# EXERCISE INSTRUCTIONS
[a] According to the gALPHA announcement, by what date must people register for the program?
[b] Rewrite the gALPHA announcement's passage starting at "A note that" and ending at "just WCTC students.", swapping "workshop" for "course".

Building Intelligence Week 7: the inventory schema stands up as a real Postgres database on Neon. Plus a Rabbit Hole on OpenClaw and the due-diligence questions an introduction isn't responsible for answering.
A note that came to the HootClub directly: Clayton Custer of gener8tor reached out to invite our community to the gALPHA program kicking off at WCTC's Applied AI Lab. I'm passing it along because it's a genuinely good fit for the people who read this — and because the registration window is short.
Register by Saturday, May 30 — the program begins Monday, June 1.
gALPHA is a free, four-week venture-creation workshop run by gener8tor (a nationally ranked startup accelerator) and sponsored by WCTC. The Applied AI Lab version takes a "back to basics" approach to building a business, but with AI woven through every stage — using generative tools to rethink the business model canvas, validate ideas, prototype with no-code workflow tools, and pitch. No prior AI experience is required, and it's open to anyone in the Greater Waukesha area, not just WCTC students.

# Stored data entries

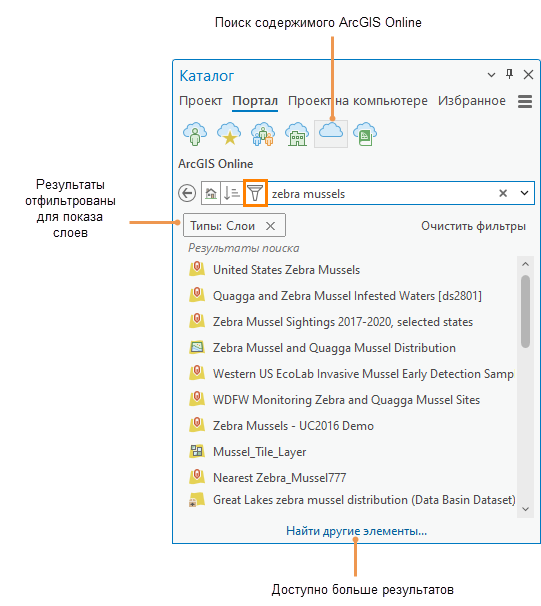Remove the Типы: Слои filter chip

pyautogui.click(x=270, y=226)
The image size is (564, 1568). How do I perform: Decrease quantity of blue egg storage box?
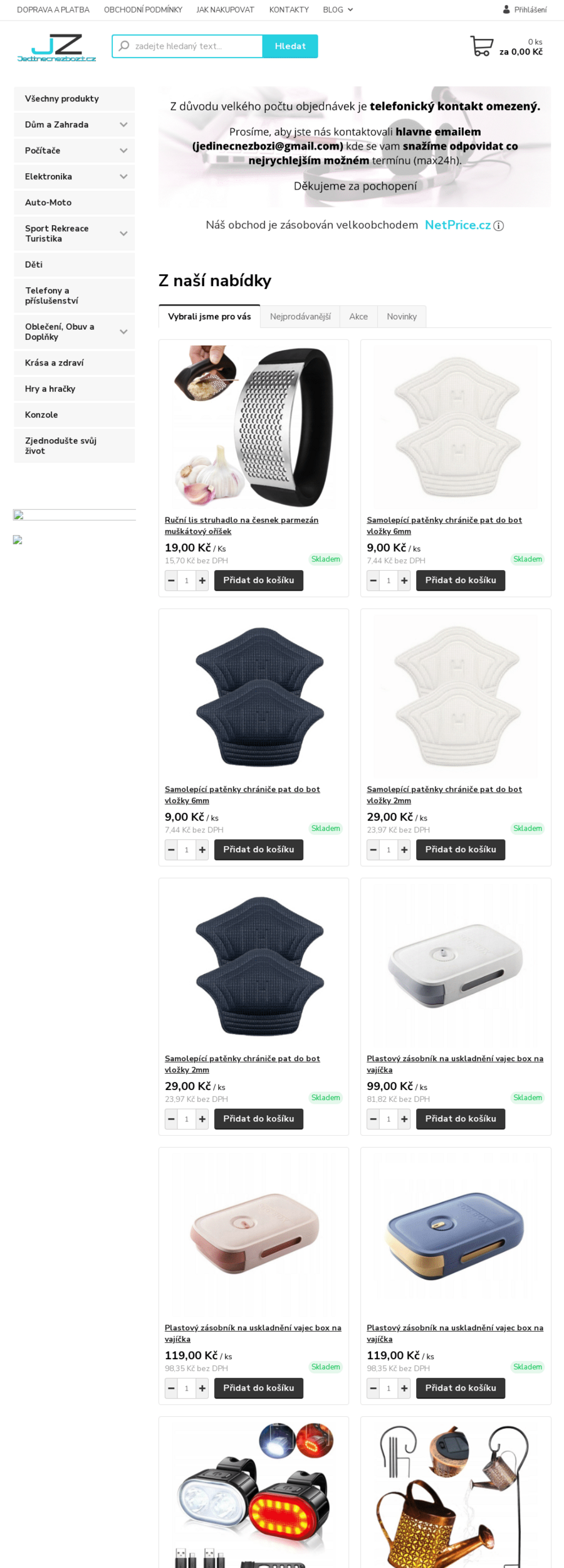[x=373, y=1388]
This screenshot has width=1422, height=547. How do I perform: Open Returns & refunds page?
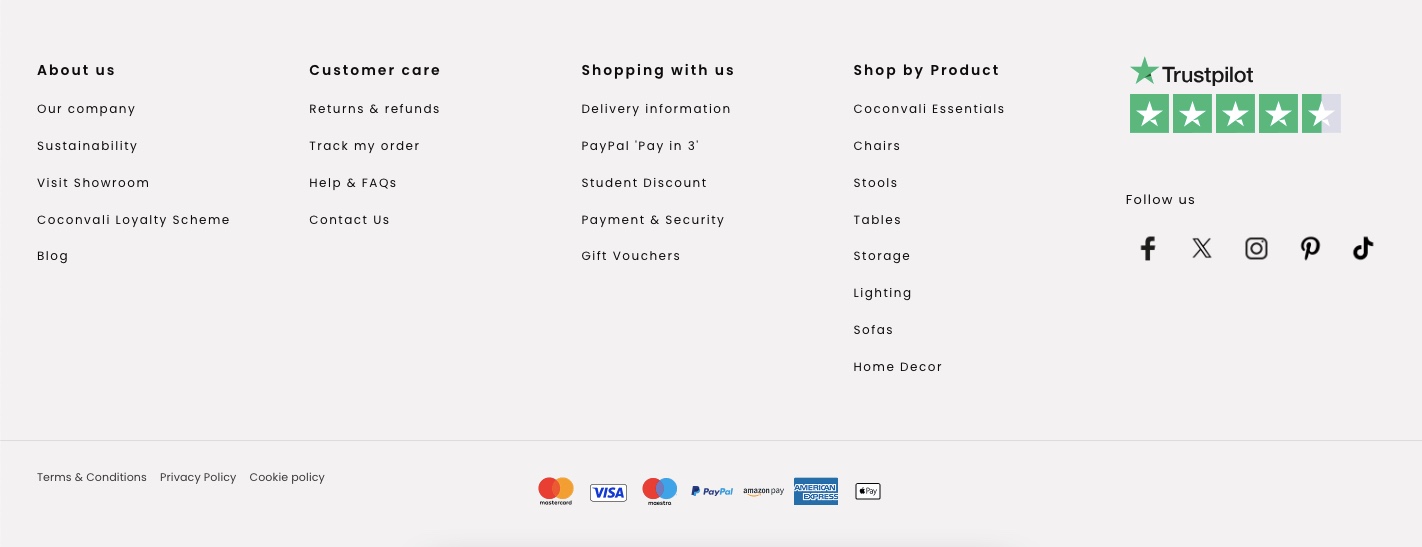pos(374,109)
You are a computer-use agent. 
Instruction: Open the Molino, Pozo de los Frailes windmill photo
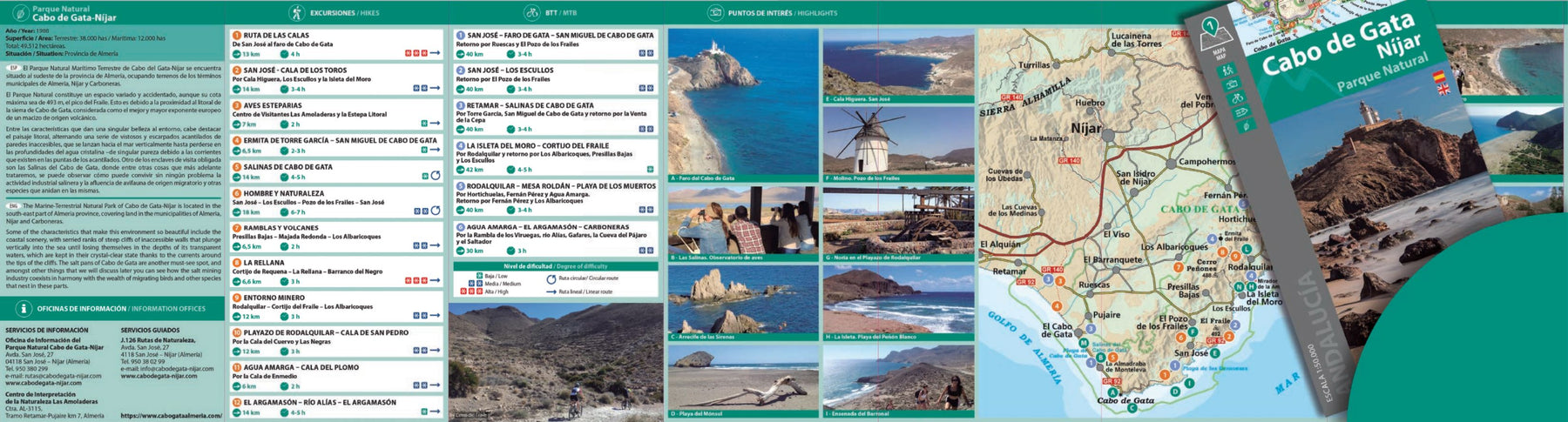click(x=898, y=144)
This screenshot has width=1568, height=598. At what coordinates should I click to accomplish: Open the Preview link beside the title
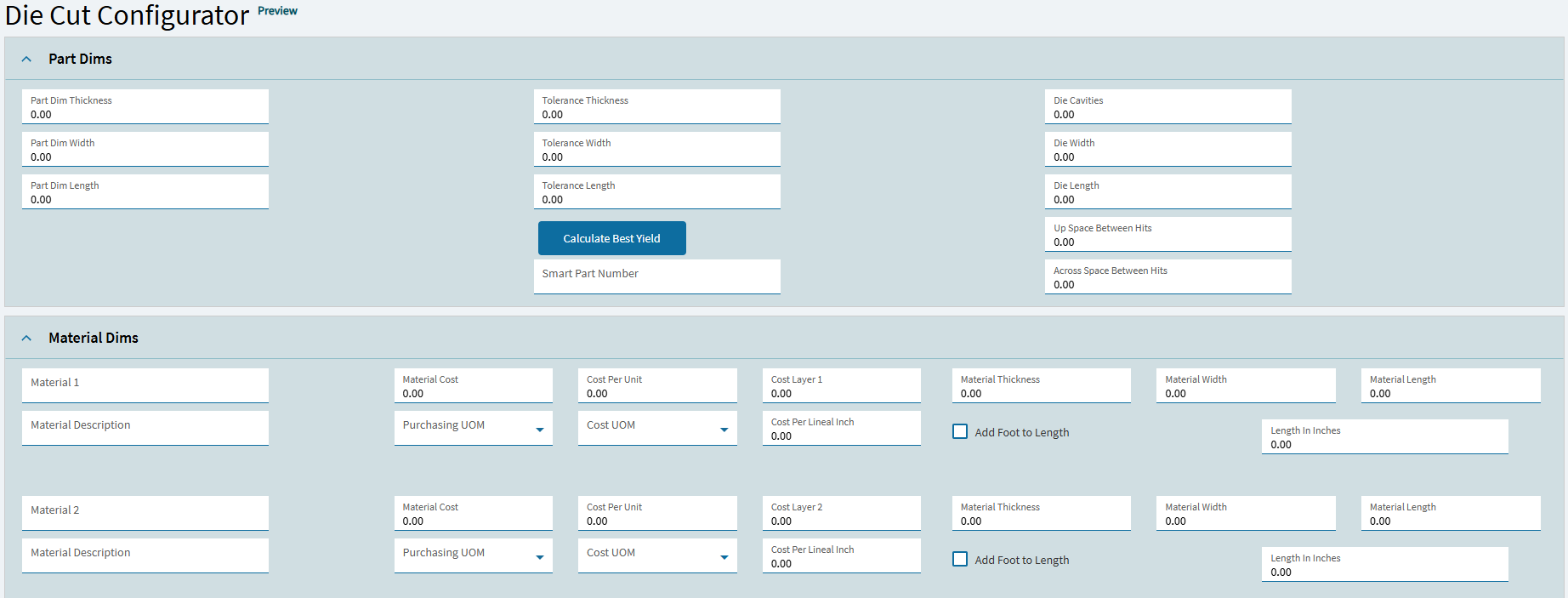click(x=277, y=11)
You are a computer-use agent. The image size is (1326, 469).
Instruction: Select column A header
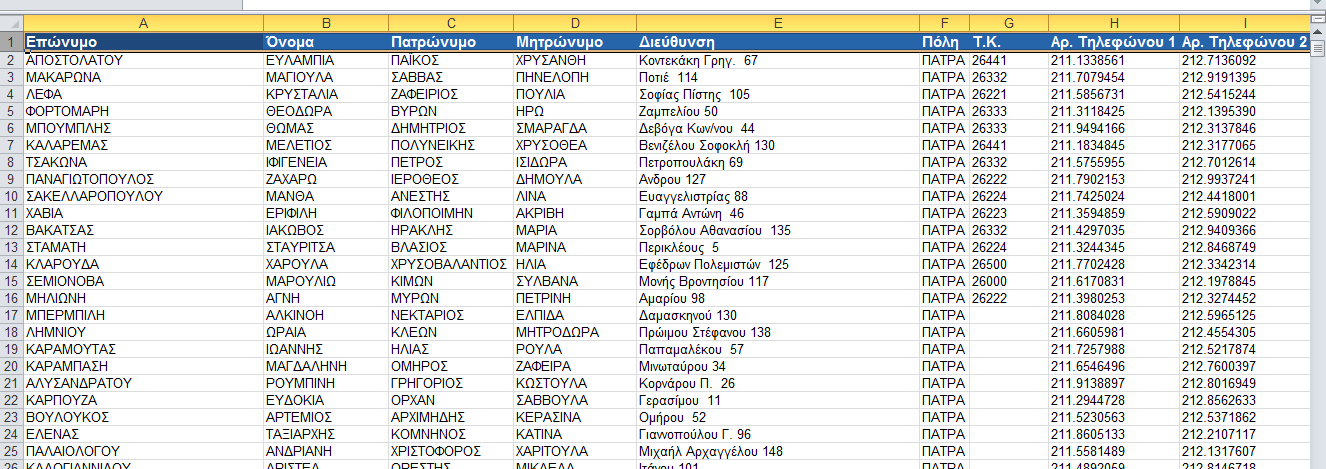[x=141, y=24]
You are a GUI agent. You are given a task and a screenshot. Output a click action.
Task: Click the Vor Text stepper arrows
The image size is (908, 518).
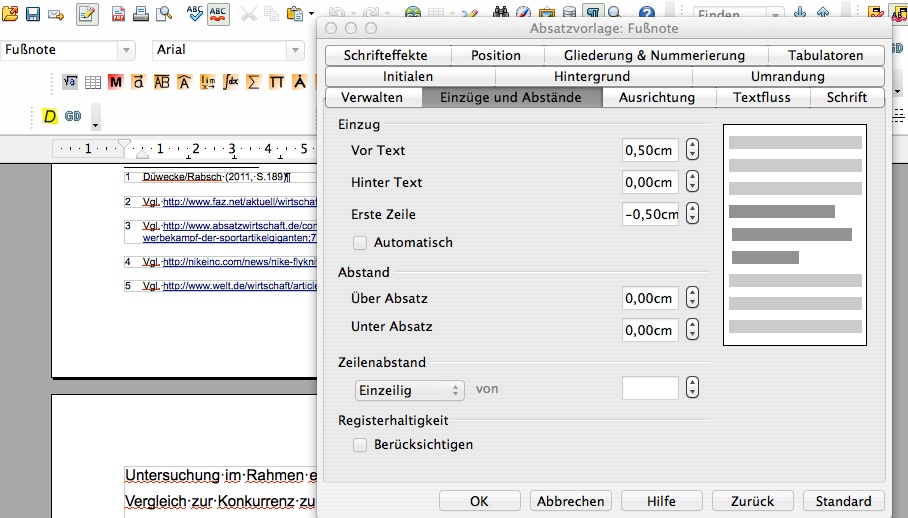[691, 151]
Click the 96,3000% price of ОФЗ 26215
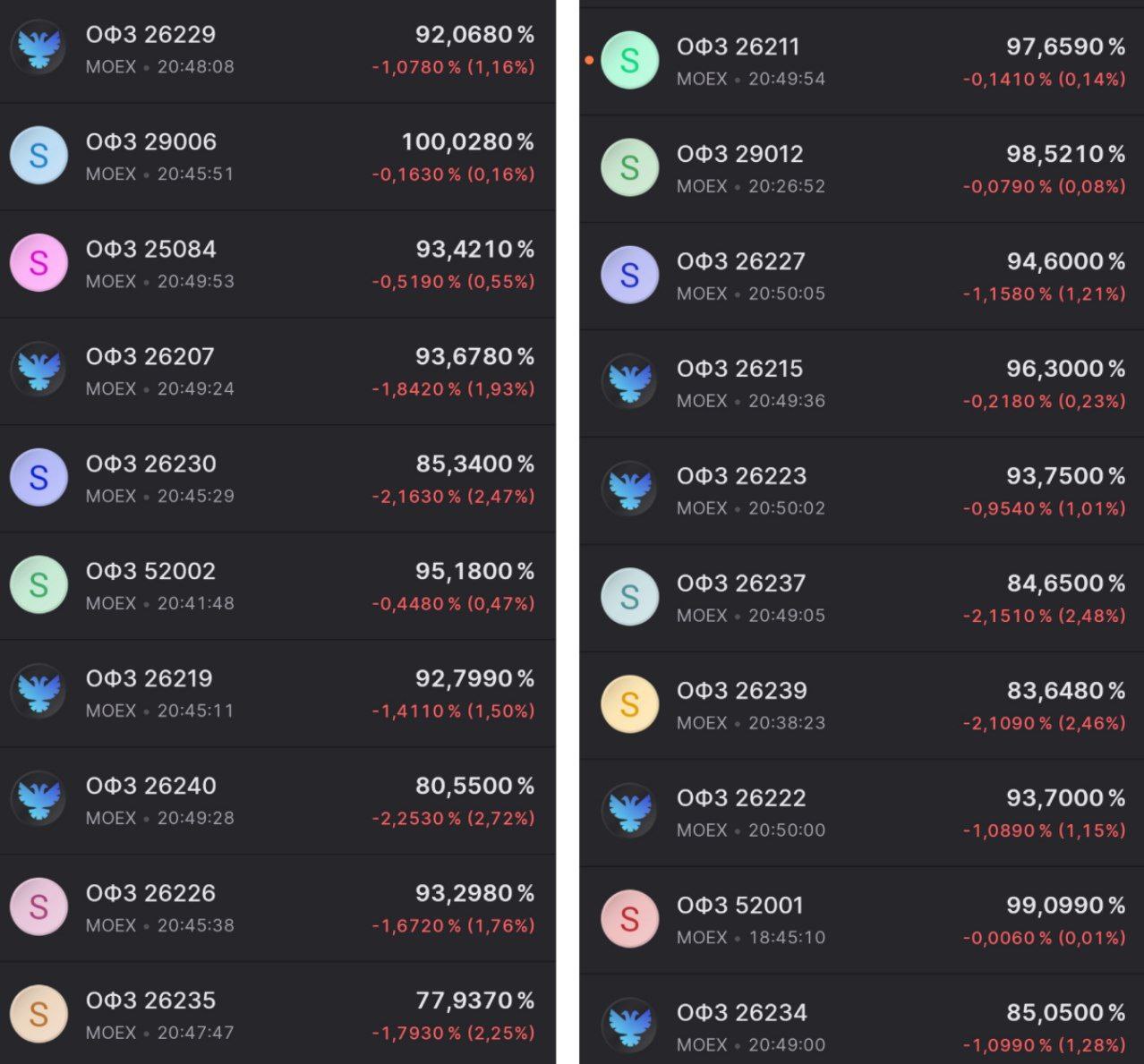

# SOLUTIONS FOR EACH TASK
[a] Saturday, May 30

[b]
A note that came to the HootClub directly: Clayton Custer of gener8tor reached out to invite our community to the gALPHA program kicking off at WCTC's Applied AI Lab. I'm passing it along because it's a genuinely good fit for the people who read this — and because the registration window is short.
Register by Saturday, May 30 — the program begins Monday, June 1.
gALPHA is a free, four-week venture-creation course run by gener8tor (a nationally ranked startup accelerator) and sponsored by WCTC. The Applied AI Lab version takes a "back to basics" approach to building a business, but with AI woven through every stage — using generative tools to rethink the business model canvas, validate ideas, prototype with no-code workflow tools, and pitch. No prior AI experience is required, and it's open to anyone in the Greater Waukesha area, not just WCTC students.